Firearms and mobile phones are fitting examples of the kind of foreign technological innovations that Central African peoples have appropriated and absorbed within their social structures over the course of the past three centuries of their history. Taken together, the individual research projects that make up 'From Muskets to Nokias' amount to an attempt to rewrite the history of the Zambian and Congolese copperbelts and their hinterlands through the lenses of technology and consumption, and their relations to social organization. The principal contention of 'From Musket to Nokias' is that by portraying rural Africans as mere pawns in the impersonal clash between capital and organized labour, materialist interpretations of the region's history have obfuscated the full range of social experiences of Central African peoples. Set in a much deeper chronological framework than has hitherto been the case, 'From Muskets to Nokias' moves away from a teleological narrative of oppression and exploitation with a view to reinstating the African in the position of independent economic agent. Adopting an explicitly social historical perspective, all the members of the proposed research team will seek to understand the changing dynamics of African engagement with the products of industrial technology and the impact of the transformation of consumption patterns upon the region's social structures and related notions of wealth.

i. Partnering with the Private Sector: The impacts of joint ventures between land reform beneficiaries and the private sector in Limpopo Province
Marja Spierenburg, Ben Cousins, Nerhene Davis, Lubabalo Ntsholo and Angelique Bos

The project analyses how the popular 'panacea' for economic develop and service delivery of Public-Private Partnerships is connected to and translated in the land restitution programme implemented by Limpopo Province. Despite the fact that the programme itself is an attempt to overcome the dominance of white farmers in South Africa's agricultural sector, their farming models are still considered as the only viable models. Through the strategic partnerships, land reform beneficiaries are connected to private sector organisations to learn how to operate a 'modern' agricultural - or tourism in the case of game farms - business. Little attention is paid to the aspirations of the beneficiaries themselves, neither, as will be shown below, does the strategic partnership model pay attention to power relations between the partners involved in the strategic partnership, which will be the focus of the analysis presented in this chapter.

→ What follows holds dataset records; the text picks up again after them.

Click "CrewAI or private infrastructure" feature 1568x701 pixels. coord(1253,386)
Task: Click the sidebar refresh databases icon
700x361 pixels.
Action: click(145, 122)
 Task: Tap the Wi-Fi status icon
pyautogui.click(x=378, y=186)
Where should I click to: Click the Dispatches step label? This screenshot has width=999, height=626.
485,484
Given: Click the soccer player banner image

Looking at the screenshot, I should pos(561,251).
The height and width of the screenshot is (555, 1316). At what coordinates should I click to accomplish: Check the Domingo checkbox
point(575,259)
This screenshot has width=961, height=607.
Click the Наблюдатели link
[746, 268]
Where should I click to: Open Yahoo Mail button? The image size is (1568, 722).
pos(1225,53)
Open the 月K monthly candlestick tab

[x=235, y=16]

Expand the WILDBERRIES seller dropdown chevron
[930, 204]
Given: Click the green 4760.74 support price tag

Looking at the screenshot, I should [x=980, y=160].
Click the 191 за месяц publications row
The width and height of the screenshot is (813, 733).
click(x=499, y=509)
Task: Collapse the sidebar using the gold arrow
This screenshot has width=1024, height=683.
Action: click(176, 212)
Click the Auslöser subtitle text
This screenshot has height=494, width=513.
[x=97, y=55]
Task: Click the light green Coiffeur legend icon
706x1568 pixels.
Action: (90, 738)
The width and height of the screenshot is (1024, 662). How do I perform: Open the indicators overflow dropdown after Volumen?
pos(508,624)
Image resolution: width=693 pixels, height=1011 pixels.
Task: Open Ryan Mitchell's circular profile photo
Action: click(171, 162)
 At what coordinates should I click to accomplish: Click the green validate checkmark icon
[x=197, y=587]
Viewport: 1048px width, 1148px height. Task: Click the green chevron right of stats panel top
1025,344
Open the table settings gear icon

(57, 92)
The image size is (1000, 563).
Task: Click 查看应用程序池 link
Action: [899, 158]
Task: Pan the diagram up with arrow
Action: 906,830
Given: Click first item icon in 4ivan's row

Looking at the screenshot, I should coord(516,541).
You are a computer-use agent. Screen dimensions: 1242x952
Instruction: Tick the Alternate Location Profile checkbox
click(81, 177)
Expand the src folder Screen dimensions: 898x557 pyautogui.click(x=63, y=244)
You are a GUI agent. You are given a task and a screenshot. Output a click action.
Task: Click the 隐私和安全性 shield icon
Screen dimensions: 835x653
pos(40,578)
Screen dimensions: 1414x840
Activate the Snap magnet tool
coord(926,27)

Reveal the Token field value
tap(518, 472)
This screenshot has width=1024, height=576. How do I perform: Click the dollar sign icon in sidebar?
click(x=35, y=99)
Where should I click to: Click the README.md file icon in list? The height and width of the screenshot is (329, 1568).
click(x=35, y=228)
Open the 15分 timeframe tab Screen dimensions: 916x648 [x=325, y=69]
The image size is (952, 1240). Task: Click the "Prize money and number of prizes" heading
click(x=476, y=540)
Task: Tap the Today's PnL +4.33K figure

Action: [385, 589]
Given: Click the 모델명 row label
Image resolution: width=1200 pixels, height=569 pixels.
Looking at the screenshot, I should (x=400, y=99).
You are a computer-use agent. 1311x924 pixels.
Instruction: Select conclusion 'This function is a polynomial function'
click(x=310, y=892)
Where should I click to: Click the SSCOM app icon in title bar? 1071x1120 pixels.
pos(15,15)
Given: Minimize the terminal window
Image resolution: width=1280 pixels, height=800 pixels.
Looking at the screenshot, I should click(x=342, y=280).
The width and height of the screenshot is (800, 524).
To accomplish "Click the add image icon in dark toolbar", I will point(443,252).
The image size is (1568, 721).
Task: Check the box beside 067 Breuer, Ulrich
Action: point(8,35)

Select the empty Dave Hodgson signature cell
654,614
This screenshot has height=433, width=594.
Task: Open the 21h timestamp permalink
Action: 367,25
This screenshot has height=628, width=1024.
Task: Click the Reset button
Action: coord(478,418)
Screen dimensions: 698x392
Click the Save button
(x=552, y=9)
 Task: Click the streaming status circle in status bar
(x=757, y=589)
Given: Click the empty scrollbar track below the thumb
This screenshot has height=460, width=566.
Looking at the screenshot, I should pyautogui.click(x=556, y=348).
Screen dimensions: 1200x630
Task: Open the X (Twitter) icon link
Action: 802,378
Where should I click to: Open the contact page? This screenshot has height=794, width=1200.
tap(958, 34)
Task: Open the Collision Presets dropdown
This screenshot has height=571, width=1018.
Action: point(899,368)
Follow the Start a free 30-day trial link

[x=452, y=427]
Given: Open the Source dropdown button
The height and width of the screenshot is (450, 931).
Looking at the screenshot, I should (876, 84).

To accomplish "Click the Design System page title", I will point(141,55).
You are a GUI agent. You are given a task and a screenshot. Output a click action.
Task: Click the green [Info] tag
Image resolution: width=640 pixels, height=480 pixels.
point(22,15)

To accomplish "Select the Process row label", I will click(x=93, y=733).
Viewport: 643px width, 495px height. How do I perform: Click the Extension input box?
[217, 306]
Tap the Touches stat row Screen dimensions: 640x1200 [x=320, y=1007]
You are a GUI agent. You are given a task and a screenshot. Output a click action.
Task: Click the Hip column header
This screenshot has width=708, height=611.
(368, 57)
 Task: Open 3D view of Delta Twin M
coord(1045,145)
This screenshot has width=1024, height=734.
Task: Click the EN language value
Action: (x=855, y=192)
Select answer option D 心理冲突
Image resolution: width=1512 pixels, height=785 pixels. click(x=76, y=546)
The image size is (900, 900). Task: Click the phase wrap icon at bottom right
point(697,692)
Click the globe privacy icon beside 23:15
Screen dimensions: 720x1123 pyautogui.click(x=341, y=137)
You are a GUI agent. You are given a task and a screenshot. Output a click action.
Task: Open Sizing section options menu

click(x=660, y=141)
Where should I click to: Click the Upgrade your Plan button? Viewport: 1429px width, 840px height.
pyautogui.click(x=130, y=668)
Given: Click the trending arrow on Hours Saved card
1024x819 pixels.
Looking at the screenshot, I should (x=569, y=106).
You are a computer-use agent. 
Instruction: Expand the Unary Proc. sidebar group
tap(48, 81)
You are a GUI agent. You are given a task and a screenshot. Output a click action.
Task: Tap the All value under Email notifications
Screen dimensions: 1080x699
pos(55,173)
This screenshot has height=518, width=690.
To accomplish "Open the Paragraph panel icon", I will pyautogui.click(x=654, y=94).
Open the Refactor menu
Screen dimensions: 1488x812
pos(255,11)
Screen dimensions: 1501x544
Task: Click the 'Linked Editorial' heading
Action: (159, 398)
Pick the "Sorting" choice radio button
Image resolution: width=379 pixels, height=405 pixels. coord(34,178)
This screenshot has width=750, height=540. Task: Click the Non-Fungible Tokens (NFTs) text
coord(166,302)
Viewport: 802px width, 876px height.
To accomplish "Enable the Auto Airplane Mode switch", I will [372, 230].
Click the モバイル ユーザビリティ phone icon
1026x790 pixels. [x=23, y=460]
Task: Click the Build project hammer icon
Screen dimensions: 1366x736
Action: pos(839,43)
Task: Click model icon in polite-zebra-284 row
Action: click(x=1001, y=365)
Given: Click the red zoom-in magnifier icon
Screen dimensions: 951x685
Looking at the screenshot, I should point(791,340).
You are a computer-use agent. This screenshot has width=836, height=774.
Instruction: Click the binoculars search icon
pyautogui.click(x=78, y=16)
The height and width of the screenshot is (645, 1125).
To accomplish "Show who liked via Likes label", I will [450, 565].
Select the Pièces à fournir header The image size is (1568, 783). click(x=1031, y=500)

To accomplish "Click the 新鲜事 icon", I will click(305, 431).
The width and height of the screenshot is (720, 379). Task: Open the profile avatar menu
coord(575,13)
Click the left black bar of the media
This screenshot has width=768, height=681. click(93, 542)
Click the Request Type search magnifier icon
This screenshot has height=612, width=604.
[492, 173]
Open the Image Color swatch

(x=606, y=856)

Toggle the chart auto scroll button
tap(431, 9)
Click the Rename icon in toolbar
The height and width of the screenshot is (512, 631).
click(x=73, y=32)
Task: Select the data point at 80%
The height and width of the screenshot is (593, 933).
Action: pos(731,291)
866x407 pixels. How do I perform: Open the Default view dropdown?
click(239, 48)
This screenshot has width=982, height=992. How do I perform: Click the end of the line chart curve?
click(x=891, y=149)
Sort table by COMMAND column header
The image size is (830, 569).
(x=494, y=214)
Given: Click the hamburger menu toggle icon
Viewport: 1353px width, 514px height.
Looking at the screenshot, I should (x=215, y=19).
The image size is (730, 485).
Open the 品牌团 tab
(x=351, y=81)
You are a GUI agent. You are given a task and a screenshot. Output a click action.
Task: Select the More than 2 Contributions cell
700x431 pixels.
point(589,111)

j. Information and Communication Technologies (ICTs), mobility and the reconfiguration of marginality in South(ern) Africa
Francis B. Nyamnjoh, M.E. de Bruijn, Andrew Spiegel, Rehana Vally, Susan Levine, Sally Frankental, Heike Antje Becker, Tanja Bosch

This project investigates the diverse transformations wrought by new Information and Communication Technologies (ICTs), in particular mobile phones, in socially marginal populations within Southern Africa, including migrants from Africa north of the Limpopo. The project aims to reveal how, when and why ICTs generate new configurations of marginality. The project will focus on social categories described as ‘mobile margins’ of the population that are both mobile and politically and economically marginal and whose members are engaged in maintaining social networks across localities. The research aims to gather empirical data that will enable the researchers to interrogate stakeholders and users views regarding ICTs. The results will contribute to on-going discussions on migration, marginality and ICTs in South(ern) Africa.